Aarons earned the confidence of his lofty subjects — whether Babe Paley at home in Round Hill, Jamaica, or Marianne Faithfull, Mick Jagger and Desmond Guinness at the brewery heir’s castle in Ireland — by portraying them as they imagined themselves. They invariably appear comfortable and unselfconscious. But Aarons’s sunny, idyllic tone often belies his keen photojournalist’s eye (he was employed as a photographer for every top magazine of that era, from Life to Town & Country). Aarons zeroed in on the moment, capturing the essence of his subjects and their surroundings. “He revealed what he saw,” says Wise, who notes that Aarons eschewed working with a crew or any form of artificial lighting, which no doubt contributed to the natural appearance of his large-format color portraits. But he also innately understood the Beautiful People and their cosmos.
“Let it be known that the only beach I was interested in was one decorated with beautiful, semi-nude girls tanning in the tranquil sun.” — Slim Aarons
On the Italian island of Capri — a frequent haunt of Aarons’s subjects — he shot Catherine Wilke, Capri, 1980.

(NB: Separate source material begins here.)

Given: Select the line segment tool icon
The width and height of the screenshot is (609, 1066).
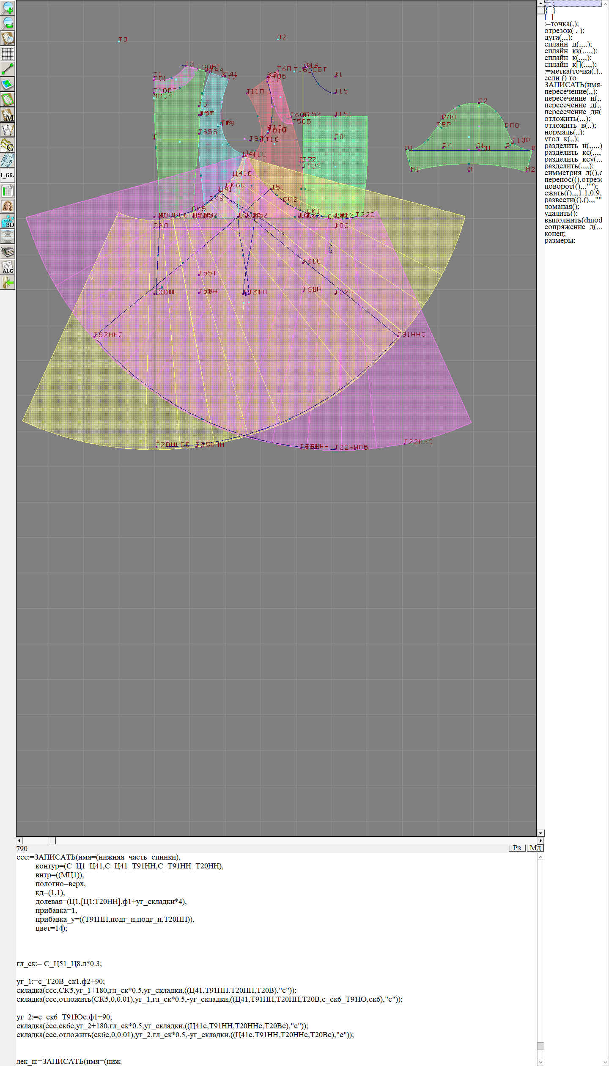Looking at the screenshot, I should click(x=8, y=69).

After the 1974 publication of his coffee-table book A Wonderful Time: An Intimate Portrait of the Good Life, a new generation developed a cult passion for Aarons (who was the supposed basis for Jimmy Stewart’s character in Hitchcock’s Rear Window). Now his work is universally recognized as collectible: Staley-Wise’s selection starts at $4,000 for smaller portraits and tops out at $25,000 for a print of Poolside Gossip, 1970, the unforgettable image of Palm Springs ladies chaise-lounging at the Richard Neutra–designed house of Edgar Kaufmann.
Interestingly, one of Aarons’s best-known images, Kings of Hollywood, 1957, is an impromptu photograph of celebrities Clark Gable, Jimmy Stewart, Gary Cooper and Van Heflin — all in white ties and tails — leaning against the bar at Romanoff’s and chuckling over a drink. Legend has it they were having a laugh at the affable Aarons’s expense. Aarons, who died in 2006, could have perhaps gone the route of his contemporary Robert Capa, who toted his camera from one war-torn beachhead to another. But he unabashedly relished the good life, and the ease of his photographs bespeak the connection he had with his subject. “Let it be known that the only beach I was interested in was one decorated with beautiful, semi-nude girls tanning in the tranquil sun,” the World War II veteran once said.